-- What is required --
Produce as output only the lines below starting at the line with "Click the Discover IED dialog title icon" and continuing through the line with "Open the page size dropdown showing 99", each one exactly as written.

(Stored data entries)
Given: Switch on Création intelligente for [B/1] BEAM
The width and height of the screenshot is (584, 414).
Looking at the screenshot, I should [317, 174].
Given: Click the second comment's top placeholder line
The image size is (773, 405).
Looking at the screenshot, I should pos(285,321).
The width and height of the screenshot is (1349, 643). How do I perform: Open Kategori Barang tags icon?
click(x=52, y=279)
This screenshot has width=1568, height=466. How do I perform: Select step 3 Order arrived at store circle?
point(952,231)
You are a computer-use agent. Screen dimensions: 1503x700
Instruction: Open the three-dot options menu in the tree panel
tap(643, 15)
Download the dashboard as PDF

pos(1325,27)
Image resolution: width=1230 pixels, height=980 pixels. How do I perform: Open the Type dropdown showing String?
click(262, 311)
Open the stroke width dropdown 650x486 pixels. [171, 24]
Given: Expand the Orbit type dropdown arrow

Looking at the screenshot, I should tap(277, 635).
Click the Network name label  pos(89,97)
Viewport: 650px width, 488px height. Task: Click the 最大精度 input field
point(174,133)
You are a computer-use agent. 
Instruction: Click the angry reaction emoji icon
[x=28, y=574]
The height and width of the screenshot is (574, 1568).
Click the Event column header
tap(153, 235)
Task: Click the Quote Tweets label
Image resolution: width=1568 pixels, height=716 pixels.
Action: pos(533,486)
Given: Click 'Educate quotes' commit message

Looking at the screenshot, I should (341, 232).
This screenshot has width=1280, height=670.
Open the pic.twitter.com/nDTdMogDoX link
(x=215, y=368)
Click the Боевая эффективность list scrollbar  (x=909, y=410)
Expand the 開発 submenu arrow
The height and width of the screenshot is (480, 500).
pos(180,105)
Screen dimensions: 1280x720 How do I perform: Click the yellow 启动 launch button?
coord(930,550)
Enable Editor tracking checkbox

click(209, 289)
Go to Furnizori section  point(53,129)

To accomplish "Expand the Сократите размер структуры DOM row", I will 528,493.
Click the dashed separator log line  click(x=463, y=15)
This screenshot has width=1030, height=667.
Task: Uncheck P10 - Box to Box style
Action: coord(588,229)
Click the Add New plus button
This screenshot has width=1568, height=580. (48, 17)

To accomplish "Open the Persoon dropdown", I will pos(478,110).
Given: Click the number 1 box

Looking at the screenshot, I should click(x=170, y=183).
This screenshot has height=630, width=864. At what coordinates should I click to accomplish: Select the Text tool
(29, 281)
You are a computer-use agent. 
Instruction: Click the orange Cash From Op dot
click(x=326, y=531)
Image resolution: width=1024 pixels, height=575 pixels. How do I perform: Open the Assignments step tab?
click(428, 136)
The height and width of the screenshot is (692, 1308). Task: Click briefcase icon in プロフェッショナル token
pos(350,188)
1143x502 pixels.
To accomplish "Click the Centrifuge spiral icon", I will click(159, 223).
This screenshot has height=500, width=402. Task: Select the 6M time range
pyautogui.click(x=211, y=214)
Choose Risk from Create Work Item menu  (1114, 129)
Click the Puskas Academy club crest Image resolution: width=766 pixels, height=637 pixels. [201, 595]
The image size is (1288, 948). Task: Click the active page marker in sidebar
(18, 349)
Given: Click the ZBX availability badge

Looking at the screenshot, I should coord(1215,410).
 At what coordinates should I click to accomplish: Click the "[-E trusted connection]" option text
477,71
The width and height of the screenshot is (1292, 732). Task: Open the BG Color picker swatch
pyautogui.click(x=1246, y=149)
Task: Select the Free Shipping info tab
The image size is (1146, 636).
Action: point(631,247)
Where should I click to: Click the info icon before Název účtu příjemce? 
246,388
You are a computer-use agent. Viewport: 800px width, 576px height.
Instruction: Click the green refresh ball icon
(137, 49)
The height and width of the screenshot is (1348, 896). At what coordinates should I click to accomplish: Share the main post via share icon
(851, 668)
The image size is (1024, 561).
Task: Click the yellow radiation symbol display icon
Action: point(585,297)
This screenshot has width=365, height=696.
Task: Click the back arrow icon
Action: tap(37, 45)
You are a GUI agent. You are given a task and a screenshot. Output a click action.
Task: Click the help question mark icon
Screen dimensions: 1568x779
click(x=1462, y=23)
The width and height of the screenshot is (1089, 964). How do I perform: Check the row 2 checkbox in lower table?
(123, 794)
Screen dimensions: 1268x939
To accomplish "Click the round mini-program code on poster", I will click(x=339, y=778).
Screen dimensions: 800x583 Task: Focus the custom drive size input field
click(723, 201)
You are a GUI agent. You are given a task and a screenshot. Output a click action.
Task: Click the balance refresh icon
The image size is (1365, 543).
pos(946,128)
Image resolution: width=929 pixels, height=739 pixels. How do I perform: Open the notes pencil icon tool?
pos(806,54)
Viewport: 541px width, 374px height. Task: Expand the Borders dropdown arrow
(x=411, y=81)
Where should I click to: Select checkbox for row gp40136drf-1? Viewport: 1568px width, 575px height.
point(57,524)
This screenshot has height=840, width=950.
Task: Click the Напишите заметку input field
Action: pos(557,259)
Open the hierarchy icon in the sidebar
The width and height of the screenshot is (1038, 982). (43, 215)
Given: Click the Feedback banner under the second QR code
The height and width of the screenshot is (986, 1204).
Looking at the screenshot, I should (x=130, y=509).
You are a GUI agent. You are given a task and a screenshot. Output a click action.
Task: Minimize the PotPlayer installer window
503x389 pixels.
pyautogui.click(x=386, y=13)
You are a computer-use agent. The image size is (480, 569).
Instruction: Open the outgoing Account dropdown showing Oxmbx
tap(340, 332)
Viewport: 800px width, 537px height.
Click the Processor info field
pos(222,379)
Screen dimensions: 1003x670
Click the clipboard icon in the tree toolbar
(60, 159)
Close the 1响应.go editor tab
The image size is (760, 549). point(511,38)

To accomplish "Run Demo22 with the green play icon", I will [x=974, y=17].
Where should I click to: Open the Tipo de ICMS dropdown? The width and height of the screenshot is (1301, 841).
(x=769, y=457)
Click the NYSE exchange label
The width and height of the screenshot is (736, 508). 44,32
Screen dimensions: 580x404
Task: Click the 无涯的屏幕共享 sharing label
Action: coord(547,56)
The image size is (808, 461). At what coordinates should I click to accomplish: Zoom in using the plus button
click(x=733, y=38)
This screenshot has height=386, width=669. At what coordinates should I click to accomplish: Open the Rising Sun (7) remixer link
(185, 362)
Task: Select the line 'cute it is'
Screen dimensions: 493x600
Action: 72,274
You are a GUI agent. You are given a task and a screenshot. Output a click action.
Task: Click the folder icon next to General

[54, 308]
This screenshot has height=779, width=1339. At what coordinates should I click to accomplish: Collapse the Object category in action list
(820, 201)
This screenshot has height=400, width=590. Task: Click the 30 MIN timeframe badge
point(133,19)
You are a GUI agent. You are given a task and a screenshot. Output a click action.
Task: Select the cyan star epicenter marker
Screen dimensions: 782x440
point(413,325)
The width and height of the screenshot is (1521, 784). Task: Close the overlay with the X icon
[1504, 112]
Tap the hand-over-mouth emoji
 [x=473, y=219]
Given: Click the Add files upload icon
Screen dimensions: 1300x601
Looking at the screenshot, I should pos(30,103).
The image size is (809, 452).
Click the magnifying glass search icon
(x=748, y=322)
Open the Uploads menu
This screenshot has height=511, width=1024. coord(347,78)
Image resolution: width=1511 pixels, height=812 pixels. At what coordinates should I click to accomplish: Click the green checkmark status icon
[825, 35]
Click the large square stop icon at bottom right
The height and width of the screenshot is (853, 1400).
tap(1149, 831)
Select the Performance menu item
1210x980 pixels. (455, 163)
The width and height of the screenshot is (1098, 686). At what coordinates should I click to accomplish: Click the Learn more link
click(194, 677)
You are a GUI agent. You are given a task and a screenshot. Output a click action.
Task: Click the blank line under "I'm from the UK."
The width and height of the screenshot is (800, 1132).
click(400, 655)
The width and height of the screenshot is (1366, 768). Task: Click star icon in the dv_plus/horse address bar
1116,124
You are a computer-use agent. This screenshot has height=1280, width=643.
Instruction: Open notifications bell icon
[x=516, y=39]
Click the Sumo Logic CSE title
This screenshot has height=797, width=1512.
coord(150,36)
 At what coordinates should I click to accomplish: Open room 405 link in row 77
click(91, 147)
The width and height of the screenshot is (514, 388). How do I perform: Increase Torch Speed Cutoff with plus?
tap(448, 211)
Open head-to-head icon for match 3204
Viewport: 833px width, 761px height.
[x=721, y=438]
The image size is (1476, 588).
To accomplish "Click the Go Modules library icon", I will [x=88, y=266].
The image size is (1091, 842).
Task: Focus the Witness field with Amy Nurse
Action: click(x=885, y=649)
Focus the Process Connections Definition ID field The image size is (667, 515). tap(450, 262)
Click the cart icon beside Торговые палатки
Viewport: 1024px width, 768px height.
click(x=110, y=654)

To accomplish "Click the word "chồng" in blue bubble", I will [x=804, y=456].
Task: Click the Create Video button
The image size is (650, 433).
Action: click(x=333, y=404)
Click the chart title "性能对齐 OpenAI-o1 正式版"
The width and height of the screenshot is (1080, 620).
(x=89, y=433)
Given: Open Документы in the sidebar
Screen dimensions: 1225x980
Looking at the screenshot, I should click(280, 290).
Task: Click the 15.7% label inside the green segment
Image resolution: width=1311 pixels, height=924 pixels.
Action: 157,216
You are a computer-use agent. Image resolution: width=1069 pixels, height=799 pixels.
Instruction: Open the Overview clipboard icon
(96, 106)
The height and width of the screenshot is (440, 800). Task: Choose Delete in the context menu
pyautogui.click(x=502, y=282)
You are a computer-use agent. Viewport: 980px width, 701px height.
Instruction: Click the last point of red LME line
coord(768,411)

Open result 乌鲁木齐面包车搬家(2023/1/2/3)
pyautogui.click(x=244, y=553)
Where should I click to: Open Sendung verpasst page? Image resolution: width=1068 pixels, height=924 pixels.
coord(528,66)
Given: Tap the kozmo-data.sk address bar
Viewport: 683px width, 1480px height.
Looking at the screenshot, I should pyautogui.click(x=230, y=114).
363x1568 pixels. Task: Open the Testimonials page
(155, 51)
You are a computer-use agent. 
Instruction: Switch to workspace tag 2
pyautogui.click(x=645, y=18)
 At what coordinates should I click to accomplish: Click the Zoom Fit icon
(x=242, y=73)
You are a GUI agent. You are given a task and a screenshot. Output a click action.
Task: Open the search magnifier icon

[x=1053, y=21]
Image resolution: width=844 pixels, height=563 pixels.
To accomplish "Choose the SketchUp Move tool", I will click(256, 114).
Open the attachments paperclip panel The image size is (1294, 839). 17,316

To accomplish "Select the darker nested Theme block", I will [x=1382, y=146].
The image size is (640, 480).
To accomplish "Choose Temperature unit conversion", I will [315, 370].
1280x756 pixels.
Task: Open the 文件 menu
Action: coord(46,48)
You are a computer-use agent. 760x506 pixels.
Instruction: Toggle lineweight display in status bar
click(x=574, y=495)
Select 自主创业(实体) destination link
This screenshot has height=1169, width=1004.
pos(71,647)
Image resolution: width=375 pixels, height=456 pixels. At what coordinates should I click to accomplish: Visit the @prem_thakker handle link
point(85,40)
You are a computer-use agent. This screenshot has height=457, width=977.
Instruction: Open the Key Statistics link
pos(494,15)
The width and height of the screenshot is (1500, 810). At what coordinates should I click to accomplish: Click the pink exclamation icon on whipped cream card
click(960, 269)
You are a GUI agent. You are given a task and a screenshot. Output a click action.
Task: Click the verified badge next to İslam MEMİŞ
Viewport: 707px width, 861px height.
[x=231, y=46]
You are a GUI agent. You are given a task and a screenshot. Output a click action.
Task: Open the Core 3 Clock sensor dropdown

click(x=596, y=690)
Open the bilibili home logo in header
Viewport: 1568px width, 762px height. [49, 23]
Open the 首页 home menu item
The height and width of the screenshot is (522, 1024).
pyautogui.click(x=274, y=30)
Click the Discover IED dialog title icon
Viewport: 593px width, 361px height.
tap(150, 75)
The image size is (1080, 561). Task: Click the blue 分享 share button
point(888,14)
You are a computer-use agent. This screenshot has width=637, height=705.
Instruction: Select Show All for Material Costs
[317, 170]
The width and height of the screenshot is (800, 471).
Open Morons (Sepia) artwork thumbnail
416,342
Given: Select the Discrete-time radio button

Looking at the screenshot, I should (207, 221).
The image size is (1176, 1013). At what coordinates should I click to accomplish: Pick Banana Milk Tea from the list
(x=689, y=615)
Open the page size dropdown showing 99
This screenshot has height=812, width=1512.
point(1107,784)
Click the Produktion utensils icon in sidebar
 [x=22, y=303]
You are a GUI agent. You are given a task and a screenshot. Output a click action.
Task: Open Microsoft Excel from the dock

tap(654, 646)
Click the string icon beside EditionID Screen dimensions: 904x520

-- Answer to this problem --
Click the Discover IED dialog title icon
Viewport: 593px width, 361px height.
tap(150, 75)
The image size is (1080, 561). Task: Click the blue 分享 share button
point(888,14)
You are a computer-use agent. This screenshot has width=637, height=705.
Instruction: Select Show All for Material Costs
[317, 170]
The width and height of the screenshot is (800, 471).
Open Morons (Sepia) artwork thumbnail
416,342
Given: Select the Discrete-time radio button

Looking at the screenshot, I should (207, 221).
The image size is (1176, 1013). At what coordinates should I click to accomplish: Pick Banana Milk Tea from the list
(x=689, y=615)
Open the page size dropdown showing 99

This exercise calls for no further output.